**** Text ****

The performers are not teammates...but they are a team... Each judge has a stable of singers who he thinks he has the best chance of winning in the end... In order to stay on the show (at least up until the top 12), you need to demonstrate to your coach that you are worthy of staying in his/her stable... Or worthy of being "stolen" (or saved) by another coach and added to his/her stable.

The process up until now is to ensure that each coach has the strongest 3 performers in their stable (which is why the voting must be by team up until this point).

From this point on, the emphasis shifts from the coaches to the performers...next week and beyond the voting will go across all the coach teams, which means that some coaches could lose their entire stable of performers...

I hate this process because it results in some great singers going home... But I have to remember that this show is less about finding the best singer, and more about putting on a television show... NBC doesn't care who wins...they just want you to keep watching...


----------



## TonyD79 (Jan 4, 2002)

Of course instead of a returning singer they could have the coaches with open slots get steals from the extras from the teams with too many. At the end of eliminations, the coaches protect three if they have more and the rest are open to draft/steal to the coaches with open slots.


----------



## Cainebj (Nov 11, 2006)

Or they could hold one of the steals to happen when the teams drop to 3.


----------



## Maui (Apr 22, 2000)

Jordan pretty much sang his way to the finale last night. 

There is a ton of talent this year. 

I think Mark Hood and Mandi Davis from Pharrel's team could be in trouble.


----------



## DouglasPHill (Feb 10, 2005)

****

§ Problem
Copy the forum thread from "## Cainebj (Nov" to "finale last night.", changing "finale" to "final round".

**** Stored records ****

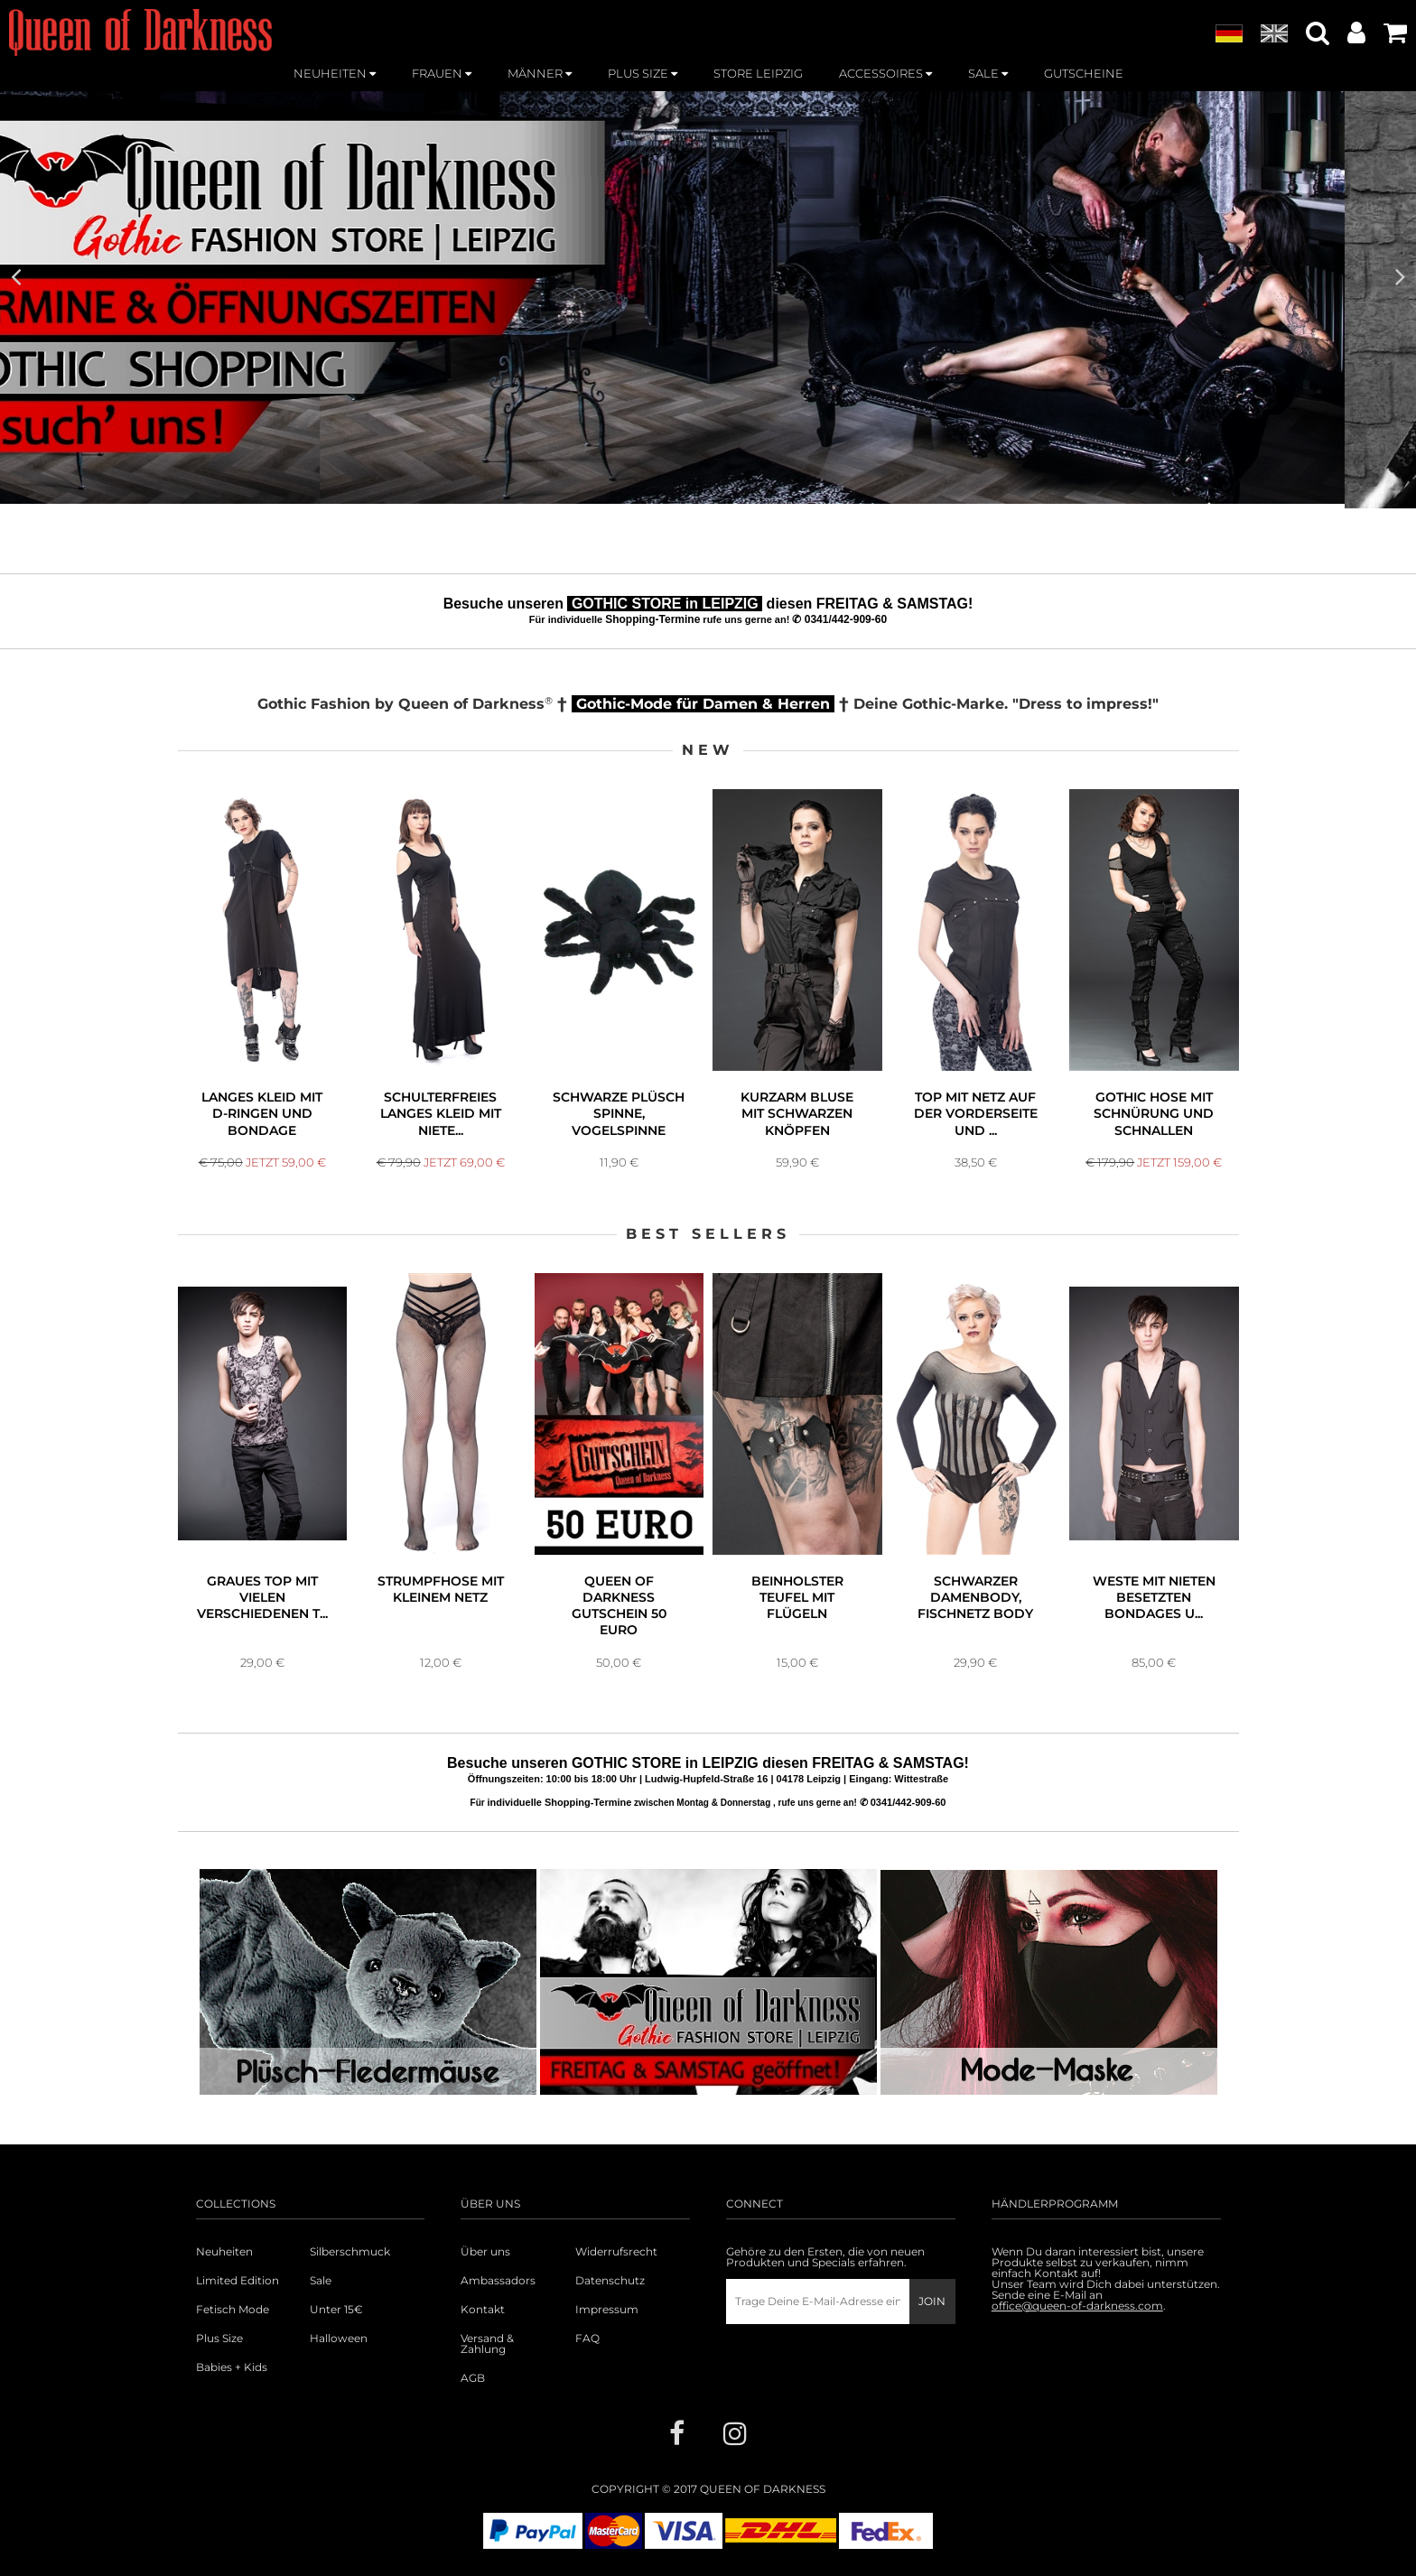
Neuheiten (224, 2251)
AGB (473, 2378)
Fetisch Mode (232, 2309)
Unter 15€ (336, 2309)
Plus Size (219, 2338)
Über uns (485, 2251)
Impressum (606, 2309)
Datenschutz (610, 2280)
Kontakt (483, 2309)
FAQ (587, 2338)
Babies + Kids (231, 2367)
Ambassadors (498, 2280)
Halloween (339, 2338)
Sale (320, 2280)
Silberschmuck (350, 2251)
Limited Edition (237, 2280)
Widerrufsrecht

****

§ The response
## Cainebj (Nov 11, 2006)

Or they could hold one of the steals to happen when the teams drop to 3.


----------



## Maui (Apr 22, 2000)

Jordan pretty much sang his way to the final round last night.